The Syrian troops were captured on Tuesday near the key border town of Ras al-Ayn (Serekaniye) during reconnaissance activities.

Turkish authorities then investigated if their claims of being regime troops were accurate.

Turkey’s President Recep Tayyip Erdogan said his Russian counterpart, Vladimir Putin, had assured him that Syrian Kurdish fighters would not be allowed to stay along the Turkish border wearing “regime clothes.”

On October 9, NATO-member Turkey and its Syrian proxy forces launched the Operation Peace Spring incursion into Syria to push the Syrian Democratic Forces and its predominantly-Kurdish YPG component south after U.S. President Donald Trump said American troops would withdraw from the immediate area.

Backed by the U.S.-led Coalition, the SDF fought the ground war against ISIS in north and east Syria. Turkey considers the YPG to be a terrorist organization inextricably linked to the Kurdistan Workers’ Party (PKK), which has waged a decades-long insurgency in Turkey.

After marathon talks between Erdogan and Putin in Sochi on October 22, Russia and Turkey signed a deal that would see Russian military police and Syrian border guards “facilitate the removal” of Syrian Democratic Forces from border areas.

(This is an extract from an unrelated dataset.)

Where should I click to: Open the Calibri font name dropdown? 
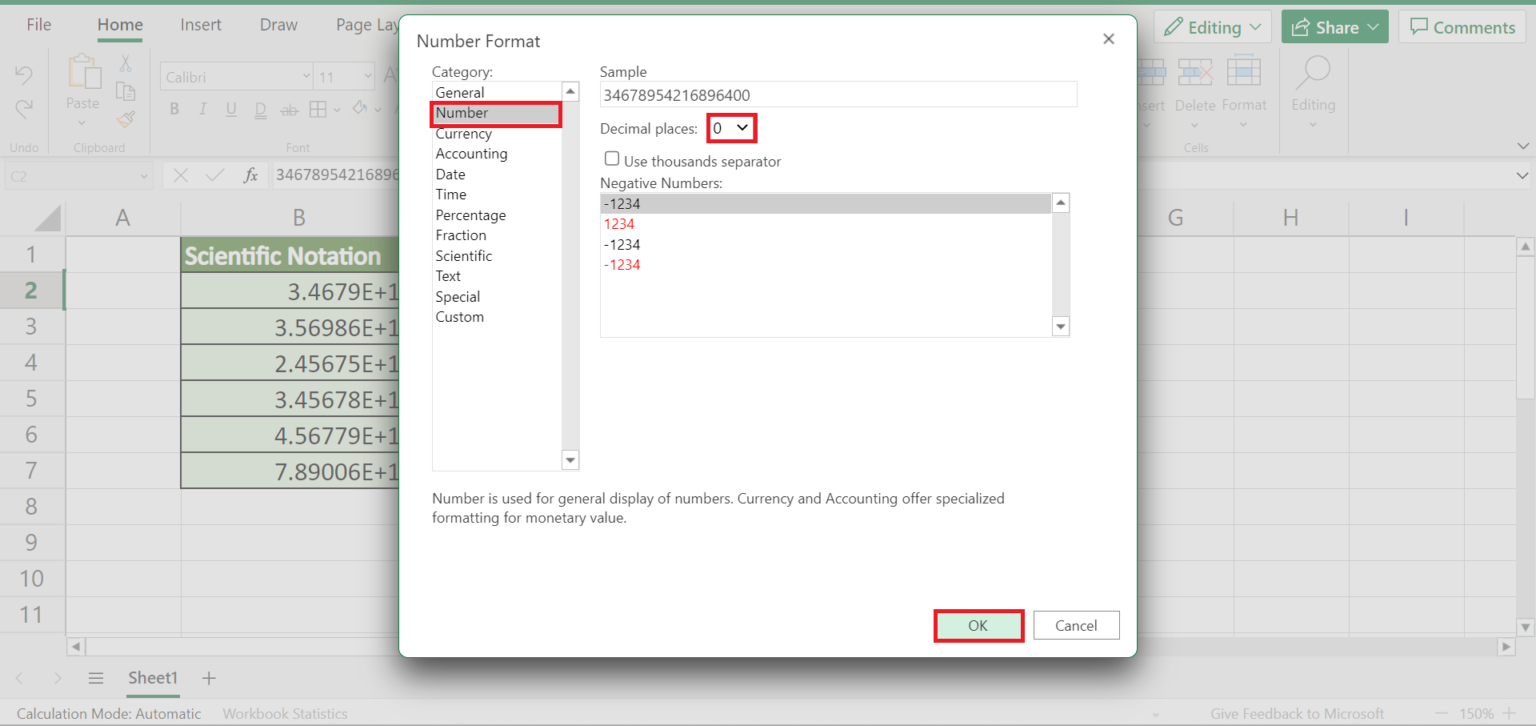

SDF General Command on Sunday said that they had “agreed to the implementation of the deal,” saying that SDF units would redeploy “to new positions away from the Turkish-Syrian border … to stop the bloodshed and to protect the inhabitants of the region from Turkish attacks.”

On Tuesday, Russia’s Defense Minister Sergey Shoygu said “armed units” had withdrawn ahead of schedule.

Under the Memorandum of Understanding between Turkey and Russia, “YPG” fighters must leave a 30-km area along the entire length of the Syria-Turkey border. That will be followed by joint Russian-Turkish patrols to a depth of 10 km. The Joint Turkish-Russian patrols were due to start near the Syrian border on Friday.